Knowing what you can’t, and can, take with you to your next job is incredibly important, especially when it comes to the military. Whether you realize it or not (I know it’s hard to stay awake through all of those preseparation counseling sessions) there may be restrictions concerning where you can work post military and what kinds of jobs you can take.

Employment restrictions, just like any other provided guidelines, can be open to interpretation. If you have any questions or concerns, consult with a military staff judge advocate officer. And while there’s a lot you can’t take with you, there’s so much more you can. Keep these thoughts in mind when applying for your next position:

  1. Your security clearance. One of the biggest employment perks out there, your security clearance can be the ticket to landing your next job. Try to find a job that requires the high-level of clearance you have. Keep tabs on your clearance status and be sure to find our when your last reinvestigation was before you separate from service.
  2. Your veteran’s preference. Be sure to list your veteran’s preference on your resume. Government contractors and agencies are looking to hire service-disabled veterans and those with military experience. Listing your veteran’s preference shows you have it.
  3. Your training. Highlight your military training. Be sure to put it into laymen’s terms where necessary, but don’t exclude it just because it didn’t come from a university. That practical experience may be the critical factor that helps you land your next job.

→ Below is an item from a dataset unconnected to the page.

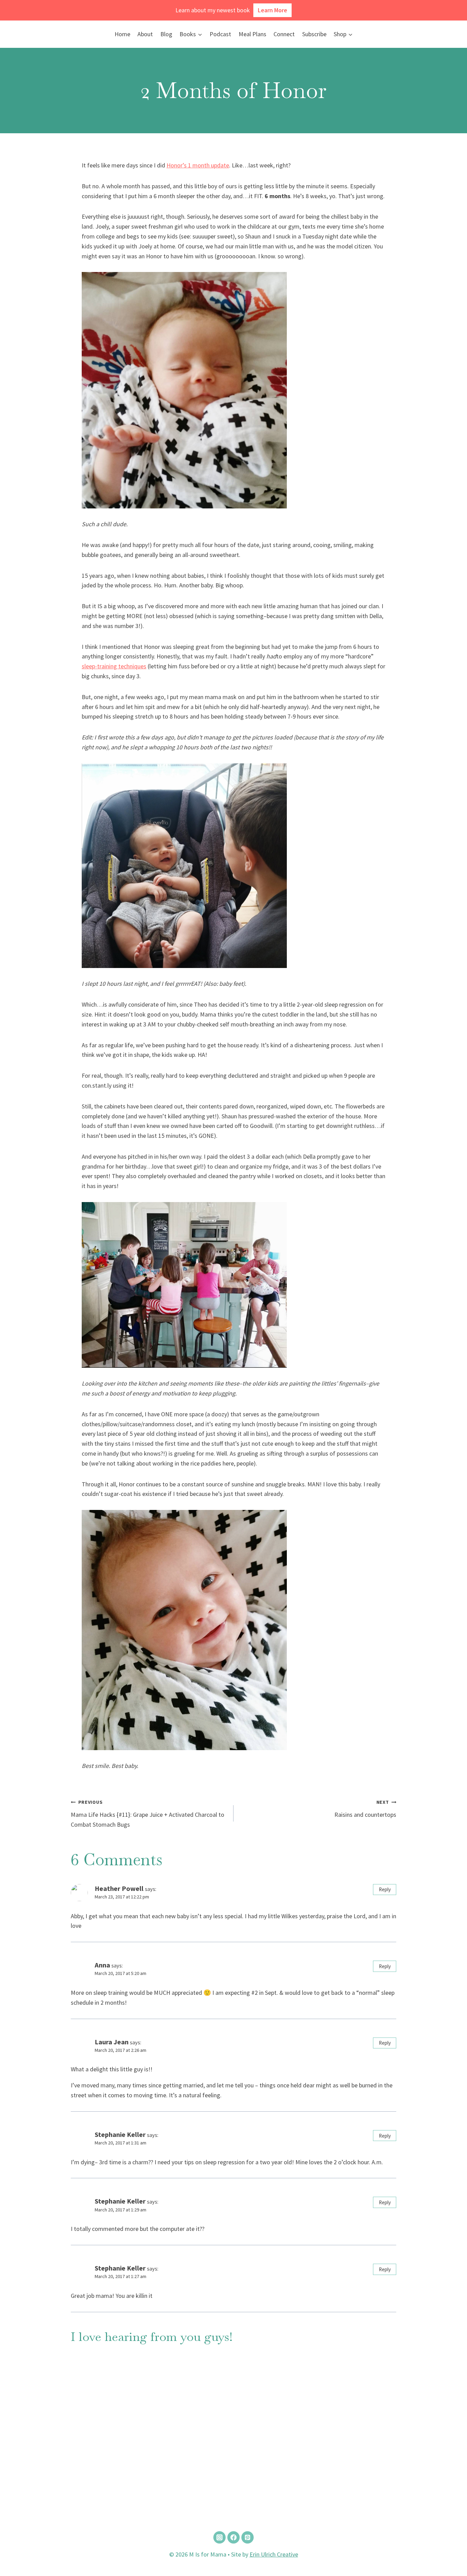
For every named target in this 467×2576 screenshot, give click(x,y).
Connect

  4. Your contacts. While there are restrictions against jumping directly into certain contract positions (especially if you were a program manager or oversaw certain contracts), the network of contacts you built during your military career is absolutely something you take with you into the civilian workplace. You probably already have an idea for the companies, offices, or areas you’re most interested in. Reach out to individuals working within those organizations or similar ones and let them know you’re on the market. Start building your career network before you separate from service, and reenergize your efforts once you’re officially out.